It’s really time to cut through all of those misconceptions surrounding investing in commodities. One of the biggest of all the wild claims against the commodities market is that you can’t make money when trading commodities. Well we know that isn’t true, because it’s been proven over and over again by successful traders. But these myths make new traders reluctant to enter the commodities market. Do keep in mind that myths stating you can’t make money are typically investors who were not prepared beforehand. Like any sort of trading, you want to spend adequate time studying and learning before you even consider making a move. By understanding how the market works, you can protect yourself from failure and earn nice profits.
Using Leverage Wisely
Knowing how much to leverage an account is where inexperienced commodity traders can fail. Unlike the stock market, you only need to put up from 3% to 15% of your futures contract in the futures margin. This gives commodity traders incredible leverage. This is also where it’s important to learn about holding back a little. For the best long-term success, stay on the low side. Instead of trading as many contracts as allowed by the margin requirements, trade fewer. A safe rule of thumb is to only trade one or two futures at a time. This will help you avoid failing due to getting tripped up with too much leverage.

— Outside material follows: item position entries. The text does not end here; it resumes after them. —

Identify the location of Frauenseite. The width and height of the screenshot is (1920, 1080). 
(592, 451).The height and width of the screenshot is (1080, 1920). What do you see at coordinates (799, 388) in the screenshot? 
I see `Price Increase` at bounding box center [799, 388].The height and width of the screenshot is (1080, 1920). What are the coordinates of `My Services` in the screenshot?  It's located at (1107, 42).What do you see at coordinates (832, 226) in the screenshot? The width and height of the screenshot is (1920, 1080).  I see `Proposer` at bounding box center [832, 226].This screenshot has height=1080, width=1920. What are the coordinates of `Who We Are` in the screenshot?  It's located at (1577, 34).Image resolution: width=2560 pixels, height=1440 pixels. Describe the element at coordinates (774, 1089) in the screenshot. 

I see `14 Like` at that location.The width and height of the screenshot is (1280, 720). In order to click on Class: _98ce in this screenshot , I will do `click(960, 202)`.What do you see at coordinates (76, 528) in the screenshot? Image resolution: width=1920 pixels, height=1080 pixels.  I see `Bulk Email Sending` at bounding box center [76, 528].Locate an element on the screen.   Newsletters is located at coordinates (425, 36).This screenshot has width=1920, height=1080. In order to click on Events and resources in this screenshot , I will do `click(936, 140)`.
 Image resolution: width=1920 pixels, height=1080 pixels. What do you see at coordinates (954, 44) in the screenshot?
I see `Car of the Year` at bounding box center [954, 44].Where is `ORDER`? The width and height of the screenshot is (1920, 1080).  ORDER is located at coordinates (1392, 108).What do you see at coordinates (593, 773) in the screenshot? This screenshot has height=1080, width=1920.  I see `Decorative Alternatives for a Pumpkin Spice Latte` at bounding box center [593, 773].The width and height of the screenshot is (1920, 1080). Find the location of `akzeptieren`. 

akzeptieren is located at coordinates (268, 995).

Dumping Commodities in Your Front Yard
Have you ever heard the myth that trading in commodities can mean you might get a contract of soybeans dumped in your front yard? Taking possession of commodities isn’t something that you need to think about too much, and it shouldn’t keep you from entering the commodities market. The trades that are involved with taking delivery of contracts are commercial players. You will have ample warning to close your futures contract in time. This usually happens weeks before the end of your contract. If you forget to close it before the first notice day, your broker is sure to remind you.
Trading Commodities for the Long Haul
When entering into the commodities market, think of it as a long-term investment. It is actually a zero-sum kind of situation where every time one person loses a dollar, someone else along the line profits by a dollar or two. You might not be the one who wins every time, but if you average out your winnings over a number of years you will see your profits. For those who come to the table ill-prepared, they are most likely to lose all their money in the first few months and leave with their tail between their legs. If you enjoy the trading scene but aren’t earning nice profits, at some point you need to take a close look at your strategy. Don’t stop trading but examine where you are going wrong and determine how you can make the correct adjustments. Whether you are a novice or an experienced investor, you should always periodically stop what you’re doing to check that your trading strategy is leading you towards your goals.